Minister of Public Security of the Mongolian People's Republic
- In office 1971–1981
- Preceded by: Badrakhyn Jambalsuren
- Succeeded by: Ulziihutagtiin Choijilsuren

Personal details
- Born: 1927
- Party: Mongolian People's Party
- Alma mater: Mongolian State University

= Bugyn Dejid =

Mongolian politician and army figure (born 1927)

Bugyn Dejid (Бугын Дэжид; born 1927) was a Mongolian politician and military figure who served as Minister of Public Security of the Mongolian People's Republic from 1971 to 1981.

==Biography==
Bugyn Dejid studied at the Mongolian State University between 1952 and 1957 and was then Vice-Chairman of the Executive Committee of the People's Khural of the Govi-Altai Province from 1957 to 1960 and then Vice-Chairman of the Executive Committee of the People's Khural of the Töv Province, the central province of the Mongolian People's Republic, between 1960 and 1963. After serving as First Secretary of the MRVP Provincial Committee of the Töv Province from 1963 to 1966, he served as First Secretary of the Mongolian People's Party Provincial Committee of the Bayan-Ölgii Province between 1966 and 1970. He also became a member of the Central Committee of the Mongolian People's Party at the 15th Party Congress in 1966.

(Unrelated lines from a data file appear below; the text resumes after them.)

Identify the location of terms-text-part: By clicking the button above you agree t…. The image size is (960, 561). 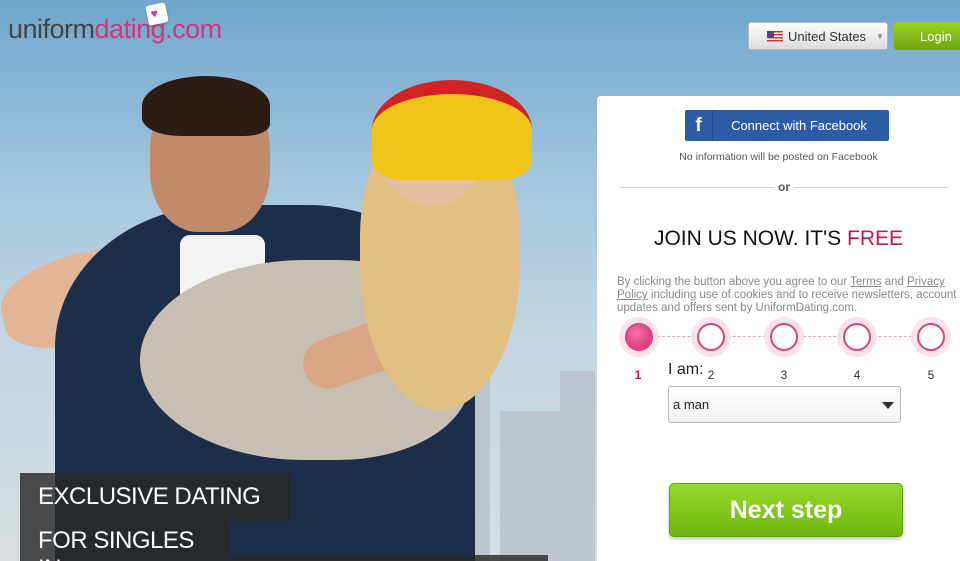
(734, 282).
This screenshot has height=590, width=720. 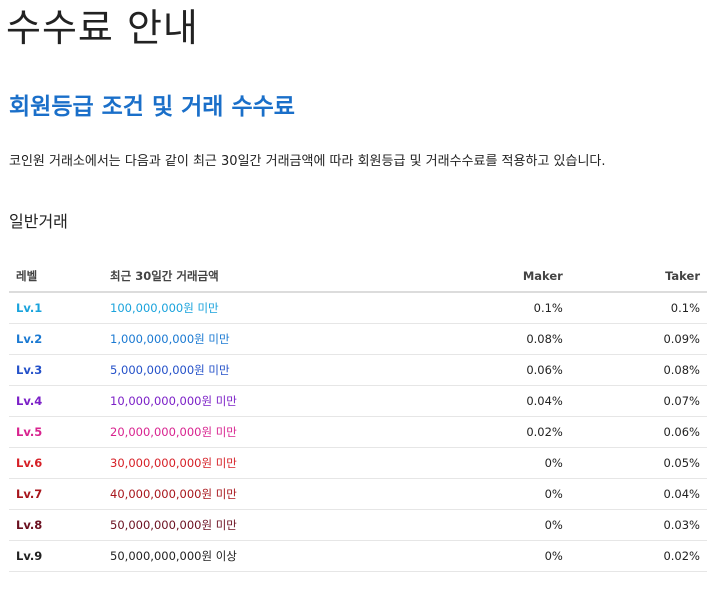 I want to click on level-cell: Lv.1, so click(x=60, y=308).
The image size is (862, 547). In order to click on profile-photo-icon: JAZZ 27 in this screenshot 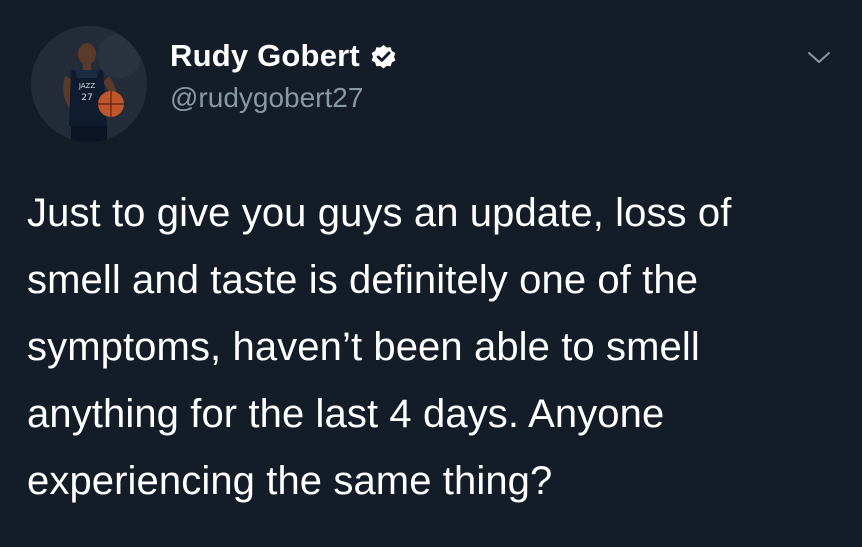, I will do `click(89, 84)`.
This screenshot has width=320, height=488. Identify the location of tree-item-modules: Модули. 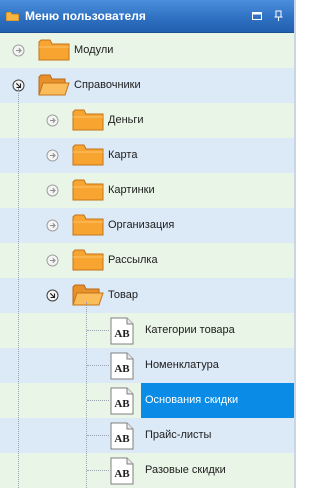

Bugyn Dejid then served as First Deputy Minister of Public Security from 1970 to 1971 and then as Lieutenant General between 1971 and 1981 as Minister of Public Security. He was finally promoted to Colonel General and was also a deputy of the Great People's Khural, the parliament of the Mongolian People's Republic. At the 18th Party Congress in 1981, he was also a candidate for the Politburo of the Central Committee and also served as chairman of the Party Control Commission between 1981 and 1986. At the 7th Plenum of the Central Committee on 6 December 1983, he was appointed as the successor to Sampilyn Jalan-Aajav who had been relieved of all his functions, as a member of the Politburo of the Central Committee, of which he remained until March 1990. In addition, after the 19th Party Congress, he was Secretary of the Central Committee of the Mongolian People's Party from 1986 to March 1990. In this capacity, he also took part in the Fourteenth Party Congress of the Romanian Communist Party (20 to 24 November 1989) and was received by General Secretary Nicolae Ceaușescu. After his loss of power, he was expelled from the party shortly afterwards for "gross violation of party discipline and the reputation of the party".